Saturday, January 9, 2010: 3:10 PM
Marina Ballroom Salon F (Marriott)
Michele Marion Strong , University of South Alabama, Mobile, AL
When Charlie Finger left London for Chile in 1890, joining a ship’s crew headed for Valparaiso, he left without a clear plan for what he wanted to do with his life.  But, he did know that wherever he might land (he jumped ship), he would likely find someone to help him secure work or assist him on his journey to new destinations.  This assurance derived from his membership at the Regent Street Polytechnic.
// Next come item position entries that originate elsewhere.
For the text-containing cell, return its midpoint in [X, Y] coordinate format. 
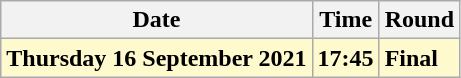
Time [346, 20]
Date [156, 20]
Final [419, 58]
Thursday 16 September 2021 [156, 58]
17:45 [346, 58]
Round [419, 20]
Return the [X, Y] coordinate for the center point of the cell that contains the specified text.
An educational and social institution for London’s wage-earning youth, many reportedly from the “submerged tenth,” the Polytechnic trained its working-and-lower-middle-class students to exercise imperial power and deliberately fostered an institutional ethos and identity that encouraged thousands to occupy the British world as a right, as a duty, and as an opportunity to globalize the Polytechnic’s civilizing mission. Indeed, key to the perceived success of the Polytechnic’s civilizing mission were its networks of social and economic relations that sustained satisfying connections between “Poly boys” at home and abroad. Finger could therefore count on meeting alumni in his travels, many of whom formed clusters dubbed “Poly colonies” in diverse locations, from Singapore to the Klondike.  As such, “Poly” networks provide an ideal vehicle for expanding the colony/metropolitan binary.  In refuting the contention that “ordinary Britons” were “indifferent” to empire, scholars of the “new imperial history” have emphasized the impact of the British Empire on the metropole.  The Polytechnic, however, allows us to examine the potential of networks to reshape practices and beliefs at multiple sites simultaneously.  Through an analysis of the Polytechnic Magazine, private letters, and diaries, this paper will explore the traffic of ideas and practices across localized clusters and with the metropole.  As this analysis will demonstrate, “Poly boys,” such as Charlie Finger, were anything but “indifferent” to the webs of empire.